Les Elco visent à "promouvoir (...) la langue maternelle et la culture du pays d'origine en faveur des enfants" précise, sur son site, l'Education nationale. Ils concernaient à l'origine en 1977 neuf pays: l'Algérie, la Croatie, l'Italie, le Maroc, la Serbie, la Turquie, l'Espagne, le Portugal et la Tunisie, mais ces trois derniers pays en sont depuis sortis (pour rejoindre les enseignements internationaux de langues étrangères (EILE). Au total, les Elco concernent donc 88.000 élèves par an.

Concrètement, il s'agit de dispenser à partir du CE1 et "à titre optionnel" des cours pendant 1h30 à 3h par semaine aux élèves dont les familles ont fait la demande aux établissements scolaires. Toutefois, l'Éducation nationale n'a pas de droit de regard sur les programmes enseignés durant ce temps de classe puisque les professeurs, tout comme le contenu, sont choisis par les pays concernés.

Des professeurs exerçant sans aucun contrôle?

Près d'un millier d'enseignants dispensent ainsi aux premier et second degré des cours sur lesquels l'Éducation nationale n'exerce aucun "contrôle", déplore Emmanuel Macron:

"Je ne suis pas à l'aise à l'idée d'avoir dans l'école de la République des femmes et des hommes qui peuvent enseigner sans que l'Éducation nationale ne puisse exercer le moindre contrôle. Et nous n'avons pas non plus le contrôle sur les programmes qu'ils enseignent."

Une affirmation toutefois nuancée par le secrétaire national laïcité, école et société du SE-Unsa, Rémy-Charles Sirvent:

"La note de service ministérielle de juillet 2016 précise que les enseignants Elco reçoivent un agrément de l'Éducation nationale, sont membres de l'équipe pédagogique et que le directeur d'école doit s'assurer que les enseignements Elco entrent dans le cadre du socle commun", explique-t-il au micro de Franceinfo.

Le risque de voir des "catéchismes islamiques"
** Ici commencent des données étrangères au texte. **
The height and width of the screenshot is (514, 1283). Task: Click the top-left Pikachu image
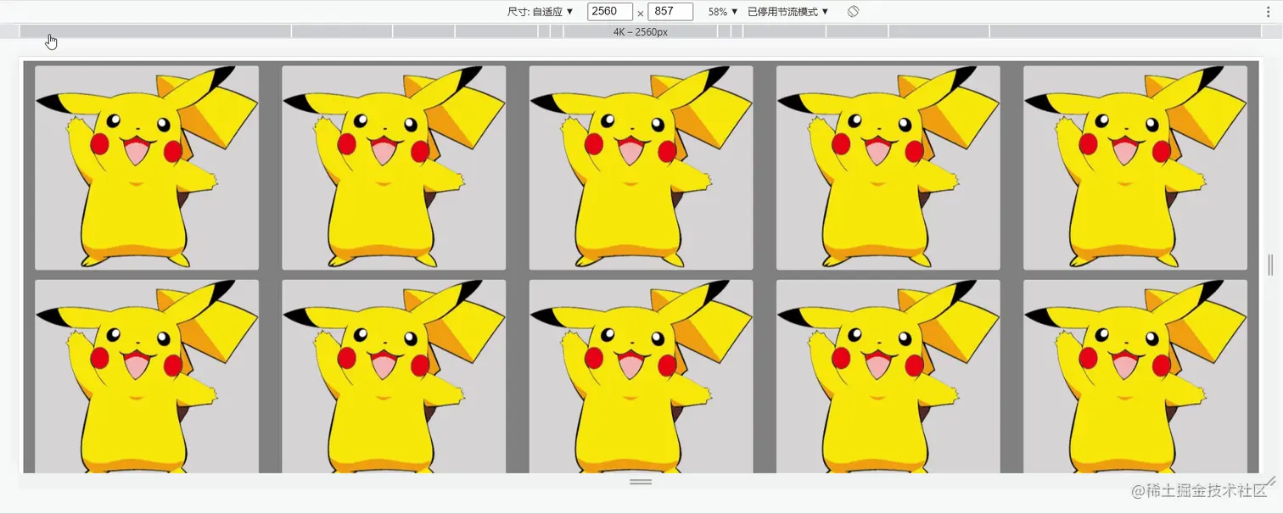click(x=146, y=166)
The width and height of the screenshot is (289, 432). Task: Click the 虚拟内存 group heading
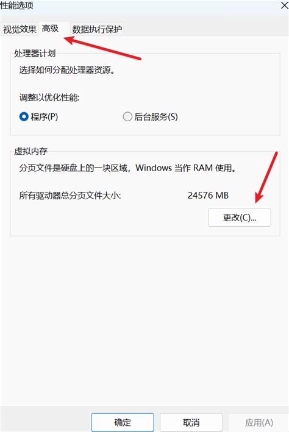pos(30,151)
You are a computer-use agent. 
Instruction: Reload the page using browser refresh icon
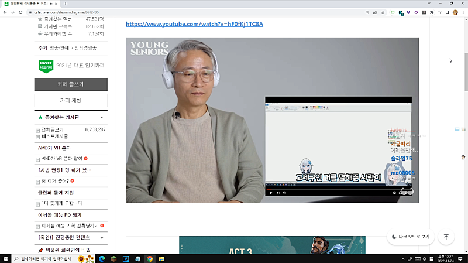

Cette critique à l'égard des Elco est loin d'être nouvelle. Dès 2013, une étude du Haut Conseil à l'intégration (depuis dissous) évoquait "le risque que certains Elco deviennent des catéchismes islamiques". Un rapport sénatorial de 2015 cite notamment un manuel turc, Le Turc et la Culture turque, dont l'un des chapitres est consacré à la "foi, l'islam et (la) morale". L'auteur insistait sur l'importance de "croire en Allah" et sur la nécessaire acquisition par les élèves d'une bonne connaissance de "la vie du prophète Mahomet".

L'annonce d'Emmanuel Macron n'est d'ailleurs pas à proprement parler une nouveauté. Comme l'a rappelé sèchement sur Twitter Najat Vallaud-Belkacem, cette démarche est en cours depuis 2016, lorsqu'elle occupait le ministère de la rue de Grenelle:

"Ecouter sa radio et tomber de sa chaise. Entendre le chef de l’Etat annoncer une fois de plus le 'lancement inédit d’une démarche' visant cette fois-ci à remplacer les Enseignements en langue et culture d’origine (ELCO) par des Enseignements internationaux de langues étrangères.(...) Cette démarche était déjà lancée par nous depuis la rentrée 2016!"
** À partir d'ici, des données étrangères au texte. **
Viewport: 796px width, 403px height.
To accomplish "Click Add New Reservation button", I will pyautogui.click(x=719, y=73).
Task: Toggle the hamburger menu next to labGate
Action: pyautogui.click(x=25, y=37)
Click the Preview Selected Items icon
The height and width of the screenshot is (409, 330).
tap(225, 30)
La réticence de la Turquie

Emmanuel Macron a tenu à saluer les efforts déjà entrepris avec certains pays, comme le Maroc, au contraire de la Turquie:

"Nous avons réussi (à trouver un accord, ndlr) avec tous ces pays, sauf la Turquie à ce stade. Je ne désespère pas", a précisé le chef de l'État. Il a tenu à "saluer le travail exemplaire" avec le roi du Maroc ou le président algérien sur "une capacité à bâtir des solutions en matière éducative et religieuse", a-t-il ajouté.

Dès la rentrée prochaine, le président a donc annoncé que "les enseignements en langues et culture d'origine étrangère seront partout supprimés sur le sol de la République". Les enseignements internationaux de langues étrangères (EILE) se dérouleront sous le strict contrôle de l'Éducation nationale. Les professeurs devront obligatoirement maîtriser la langue française:

"Des enseignants dont nous serons sûrs qu'ils maîtrisent le français, qu'ils feront l'objet d'un contrôle par le ministère de l'Éducation nationale, et pour lesquels les programmes enseignés feront aussi l'objet d'un contrôle", a assuré le chef de l'État à Mulhouse.